Словно лет пятнадцать назад впал в летаргический сон и только сейчас проснулся и отправился поужинать. Или мотал срок всё это время, вышел, ещё не знает, что к чему, оделся так, как было принято в его время. В какой-то момент даже показалось, что это розыгрыш — слишком уж карикатурный облик. Но тут к его столику подошел официант, человек открыл рот — и сразу стало понятно, что это настоящий браток. Ну просто невозможно так сыграть, спародировать.
Потом я ушёл оттуда, ходил по улицам и думал: странно — столько лет прошло, а до сих пор появляется кино про то время. Не только сериалы какие-то, но и серьезные фильмы. Балабанов снимает до сих пор. Уже, казалось бы, закрыл тему «Жмурками», а последний его фильм «Кочегар» — опять про девяностые, и сейчас кино снимает из тех лет, и главный герой опять бандит. И это смотрят, вникают. Пересматривают «Бригаду», «Бумеров». Людям действительно это важно.
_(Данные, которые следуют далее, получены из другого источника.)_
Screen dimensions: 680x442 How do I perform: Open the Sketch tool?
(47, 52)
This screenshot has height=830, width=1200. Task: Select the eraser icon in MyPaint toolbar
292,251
Такое ощущение, что девяностые — невылеченная болезнь, бередящая рана, страница, которую никак не перевернуть. Подспудно везде идёт эта рефлексия, до сих пор все стараются проговорить, переварить, понять, что произошло в то время со страной. Будто нулевые были лишь обезболивающим (пусть и мощным), но не полным выздоровлением. Оттого и цепляют так истории, где проглядывают те годы, например, Кущевская — это как раз проступившие девяностые. Люди сразу начинают думать, может ли так же рвануть где-то поблизости.
Пожалуй, главное слово, которое привнесли в наш язык девяностые, — «отморозок». Малиновые пиджаки, цепи, разборки на улицах со стрельбой и прочие внешние атрибуты времени ушли, но суть — эта отмороженность — осталась, въелась глубоко внутрь, не выскребешь так просто. Человека можно переодеть, отучить от бандитских привычек, научить внятно говорить и цивилизованно решать конфликты, посадить в кресло мэра или депутата Госдумы, но это будет, по сути, тот же человек, что и встретившийся мне браток.
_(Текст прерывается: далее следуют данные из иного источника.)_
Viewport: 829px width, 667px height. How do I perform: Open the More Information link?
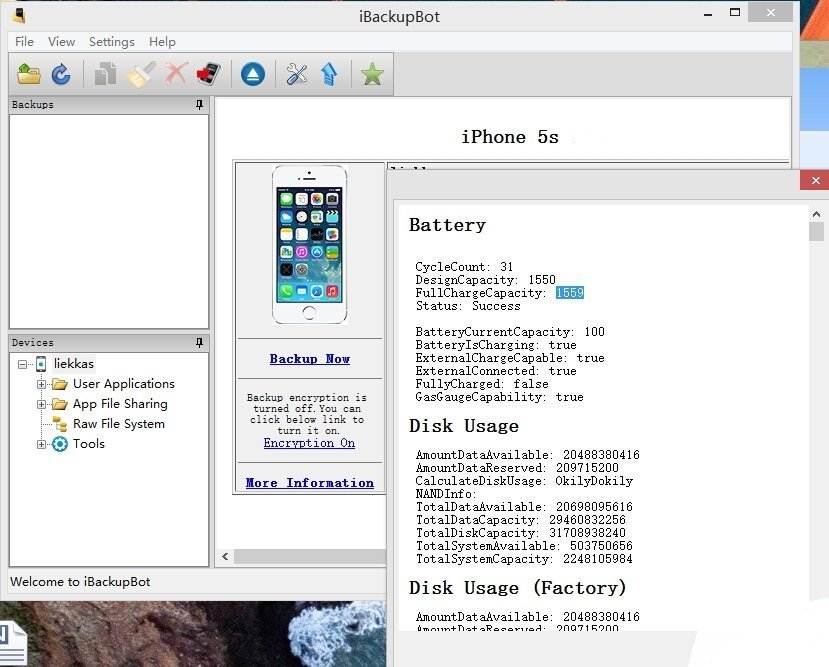tap(309, 483)
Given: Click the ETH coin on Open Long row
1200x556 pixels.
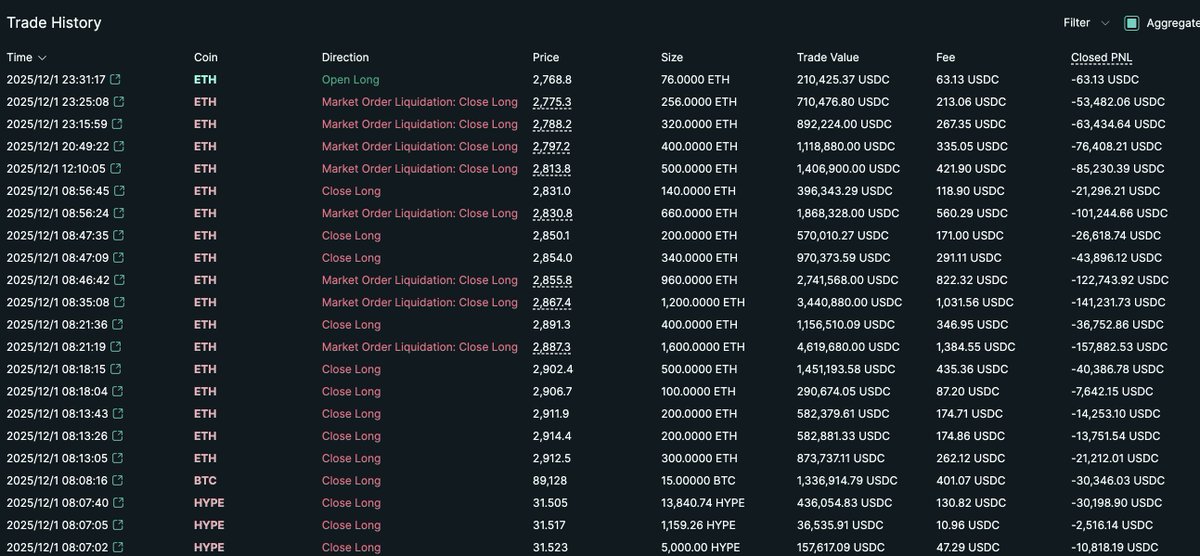Looking at the screenshot, I should click(205, 80).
Я сам часто вспоминаю девяностые с двойственным чувством — на это время выпала моя молодость, которую я провёл в Петербурге, городе, где лихие годы, как известно, проходили особенно лихо. Помню, как приятель поймал частника, тот по пути кого-то то ли обогнал, то ли подрезал — машину нагнали. Приятеля не тронули, а водителя избили, забрали ключи от автомобиля и уехали. Помню, как нас с друзьями уже другой бомбила принял за бандитов и после одной нашей неудачной шутки в слезах стал умолять пощадить его. Помню, как мы заходили в кафе, а навстречу вставали люди в черных кожаных куртках и по-доброму говорили: «Ребята, вам лучше отсюда уйти». Мы уходили, а потом узнавали, что в этом кафе была разборка, где поубивали кучу народа. Таких историй было множество, и они воспринимались как должное, как норма, в молодости почти всё так воспринимаешь.
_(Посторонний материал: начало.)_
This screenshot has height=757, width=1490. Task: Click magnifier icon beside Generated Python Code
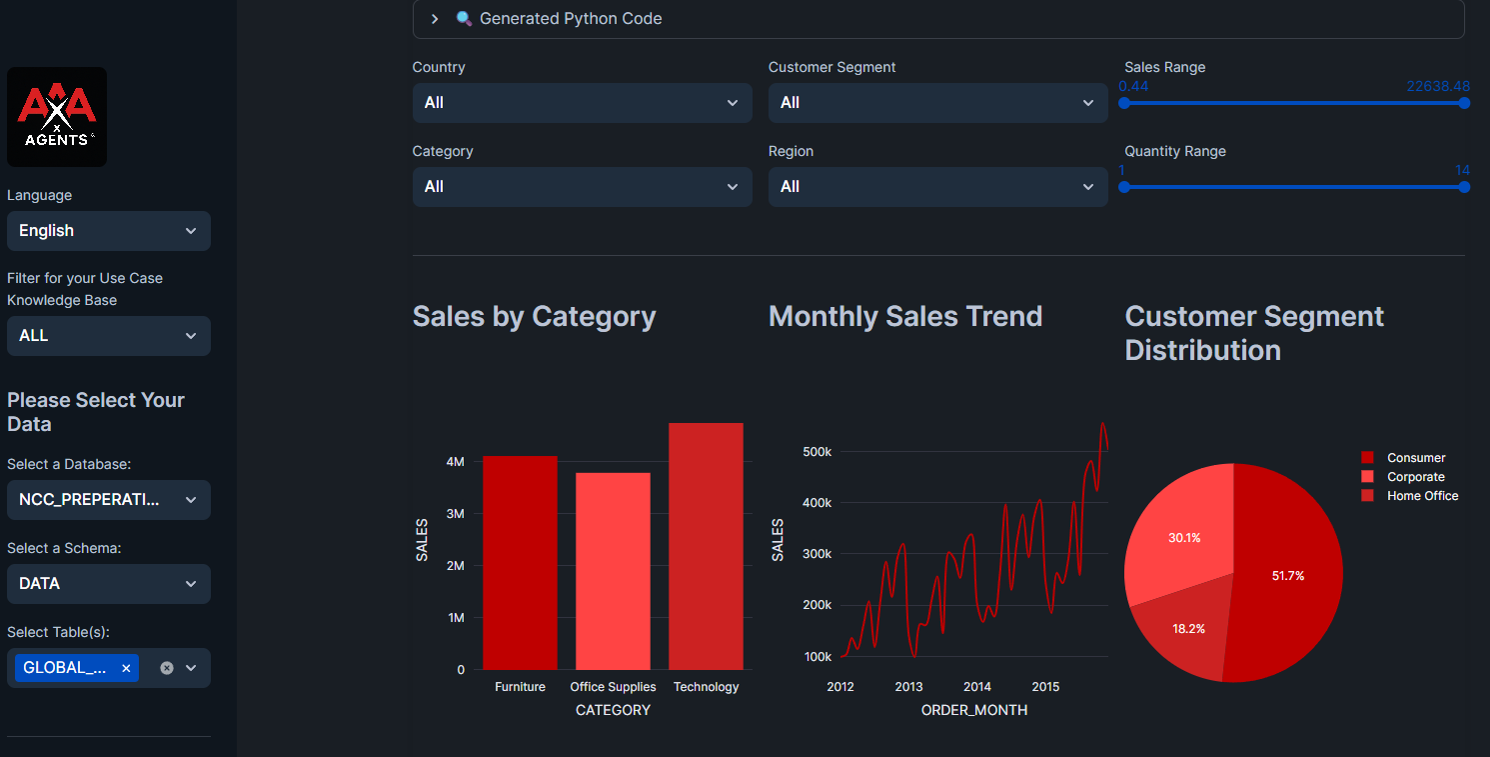coord(463,19)
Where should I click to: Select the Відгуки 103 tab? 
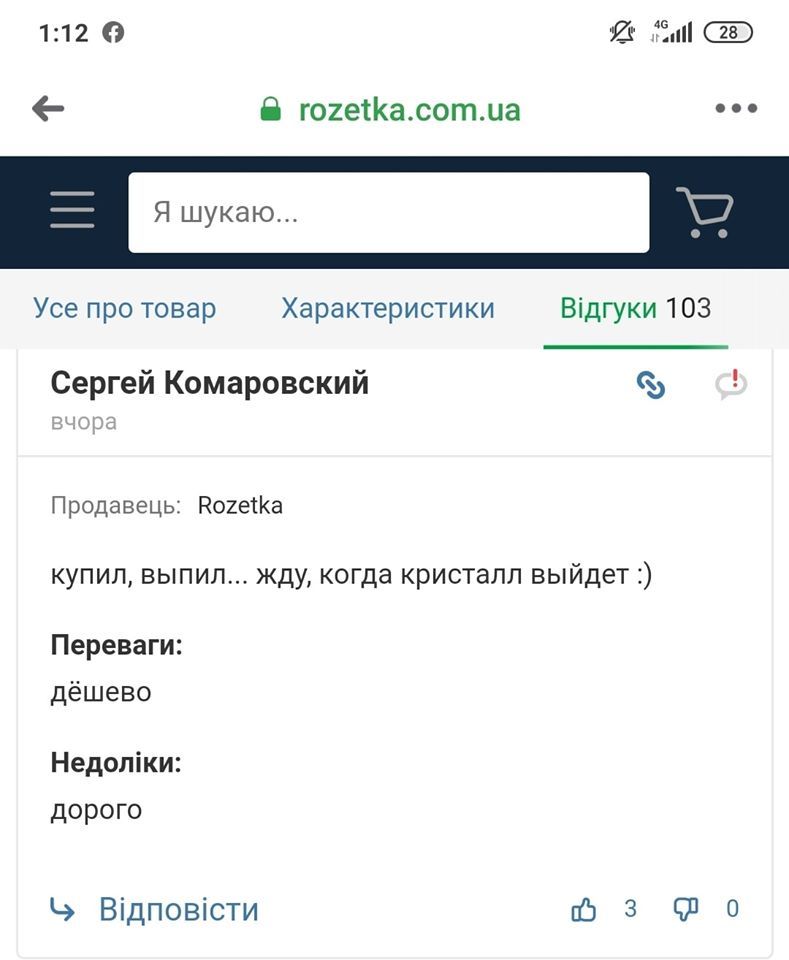tap(635, 308)
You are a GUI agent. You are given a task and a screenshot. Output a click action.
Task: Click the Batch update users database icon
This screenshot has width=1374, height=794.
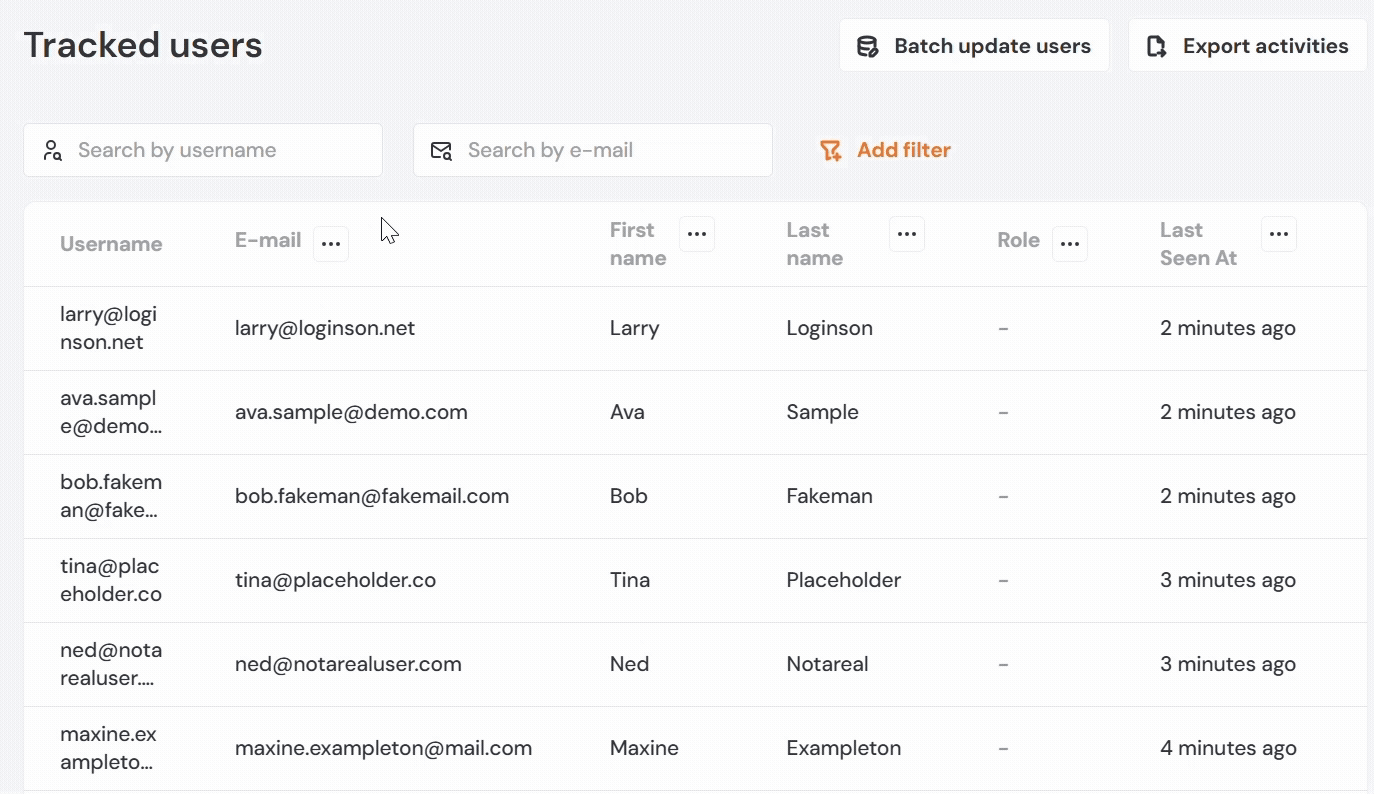[867, 46]
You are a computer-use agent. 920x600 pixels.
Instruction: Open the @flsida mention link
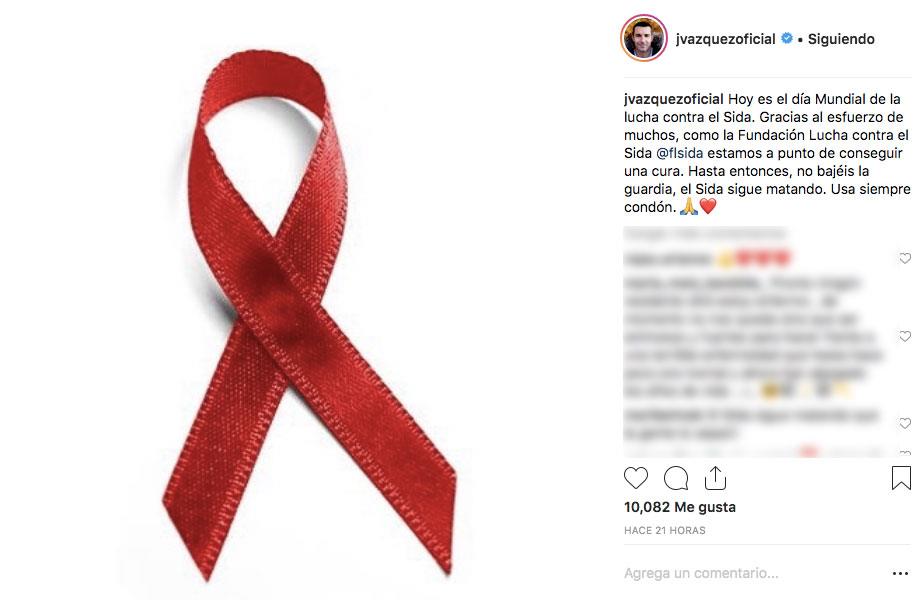[679, 153]
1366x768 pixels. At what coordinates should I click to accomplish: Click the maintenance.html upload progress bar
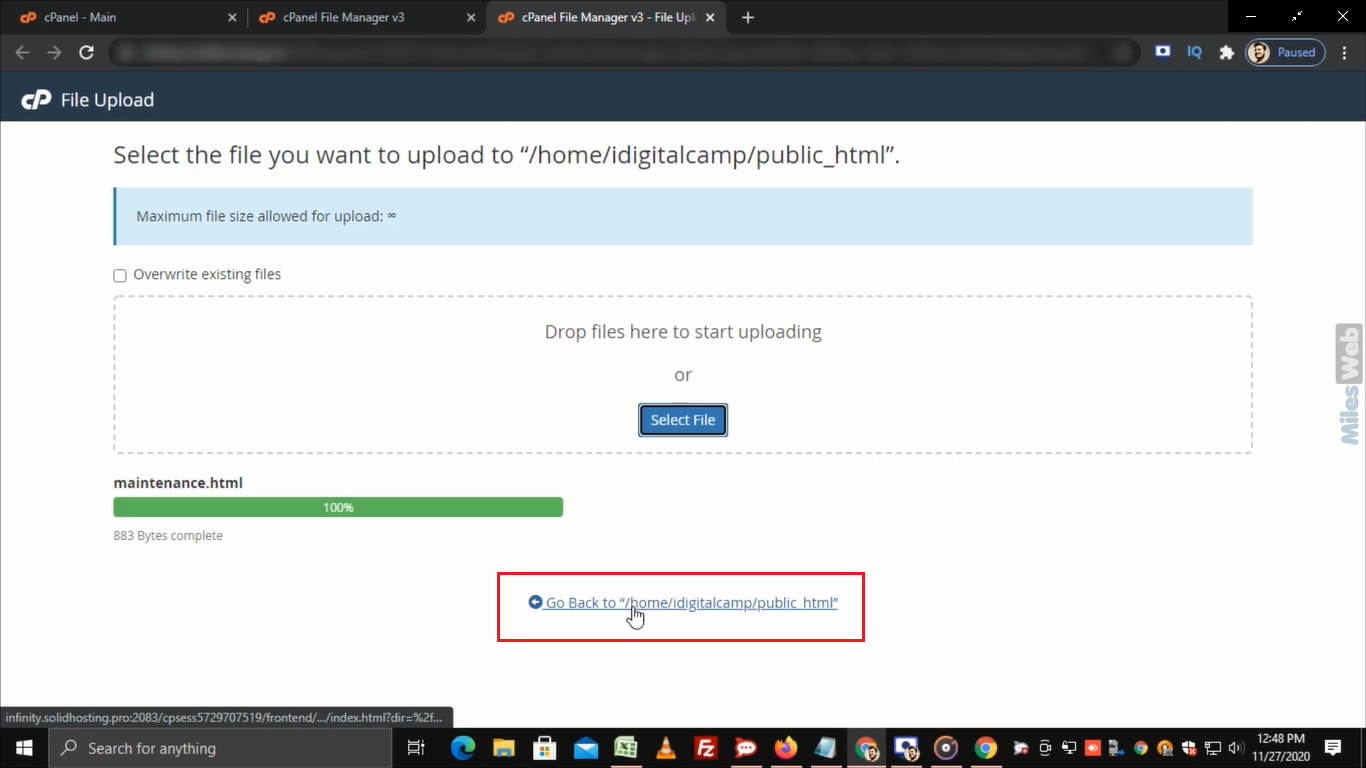(x=338, y=507)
…Люди в баре посматривали на братка — кто-то с неприязнью, кто-то с интересом. Я поймал себя на чувстве, близком к восхищению: как он умудрился дожить до наших дней таким настоящим, сохранив себя, свою самость? Как смог остаться верным идеалам молодости? Даже захотелось подойти к нему, познакомиться, поговорить. Но он, заметив, что я его разглядываю, внимательно посмотрел на меня, и я передумал.